Après la chute du Mur de Berlin, le monde est entré dans la globalisation. Une nouvelle ère de l’Humanité.

La globalisation (au sens que je lui donne : « nexus of people, places and ideas ») ne doit pas être confondue avec la « mondialisation », sa traduction française, émasculée, réduite à la dimension commerciale. C’est l’air que tout le monde respire. Partout et à tout moment, en ce début de nouveau millénaire.

Mais le paradoxe est que si la globalisation de l’économie est déjà « actée » (en l’absence de toute alternative crédible au modèle de marché), la globalisation politique est toujours dans les limbes (pas de consensus planétaire autour des valeurs, identités culturelles, etc., dans un monde, où l’exemplarité de la démocratie est remise en cause).

Ce décalage entre économie globale et politiques nationales est accentué par le fait que toutes les institutions à vocation globale datent de l’ancien monde. Celui d’avant la Chute du Mur. Leur « logiciel » n’est pas paramétré aux nouvelles réalités.

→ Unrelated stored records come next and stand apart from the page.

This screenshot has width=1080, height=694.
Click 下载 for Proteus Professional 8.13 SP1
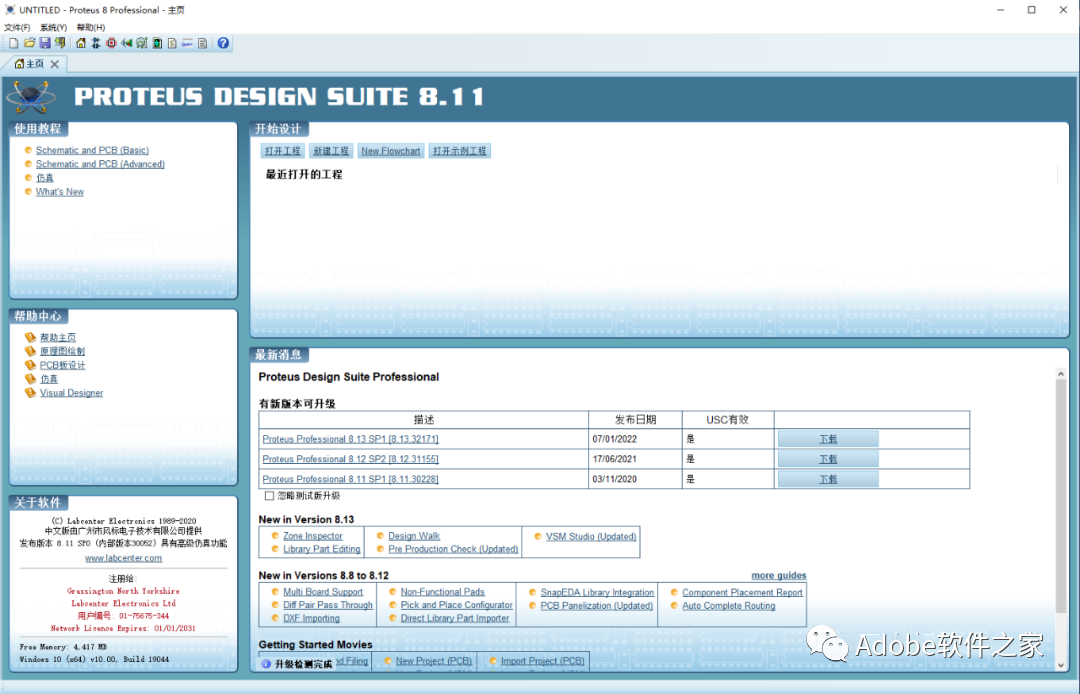point(827,438)
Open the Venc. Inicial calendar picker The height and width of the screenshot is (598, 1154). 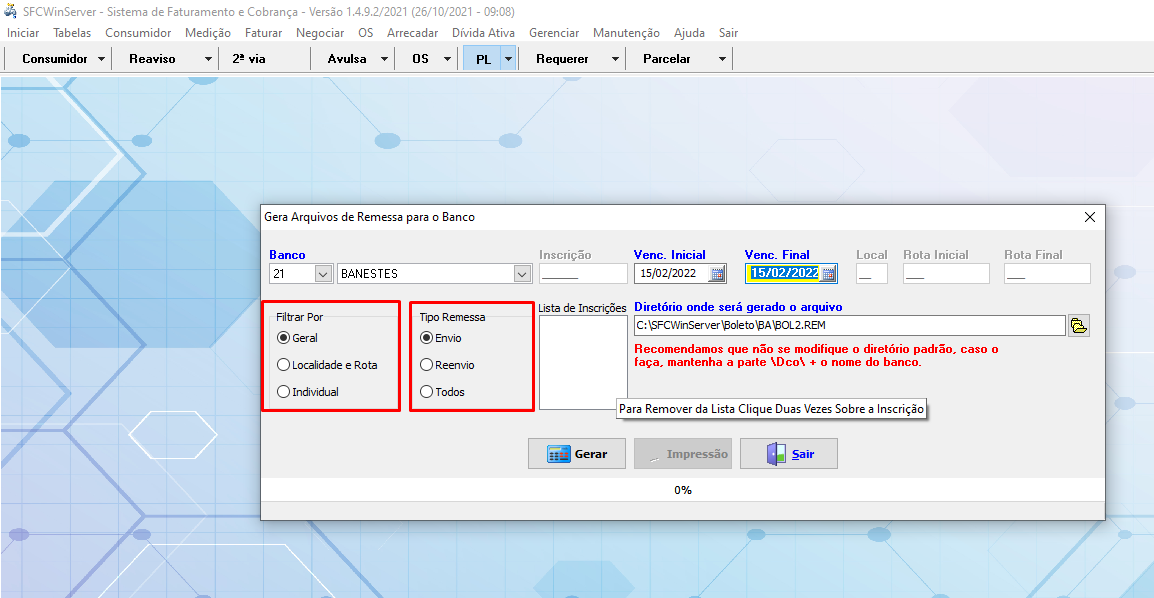coord(718,274)
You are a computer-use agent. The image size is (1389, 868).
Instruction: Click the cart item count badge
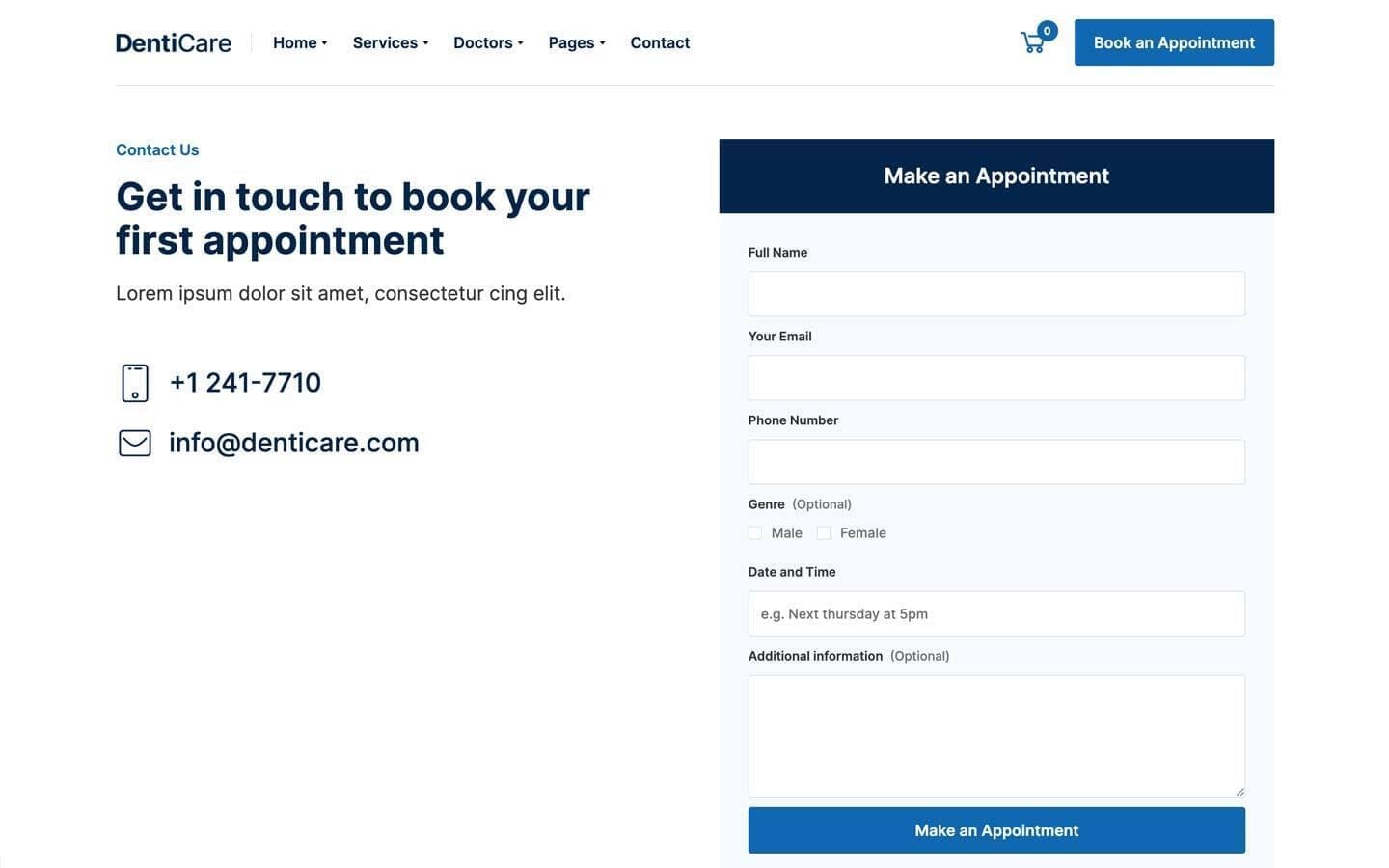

Toutes, sauf une. Le G20. Née face au premier cataclysme du monde global (crise des subprimes, en 2008), cette institution est à la géopolitique ce que la Silicon Vallye est aux nouvelles technologies. Un laboratoire d’innovation. Qui épouse la trajectoire du temps. Qui intègre de nouveaux pôles d’excellence. Qui allège et horizontalise le mécanisme décisionnel.

Certes, le fonctionnement du G20 est, pour le moment, erratique (il n’a même pas de secrétariat permanent), mais c’est lui qui balise l’avenir. Et pas ses ancêtres institutionnels, ankylosés, prisonniers de leurs passé. Ainsi, sur le ton de la semi-plaisanterie, je conseille à mes étudiants, passionnés de géopolitique, d’envoyer leur CV plutôt au G20 qu’à l’ONU.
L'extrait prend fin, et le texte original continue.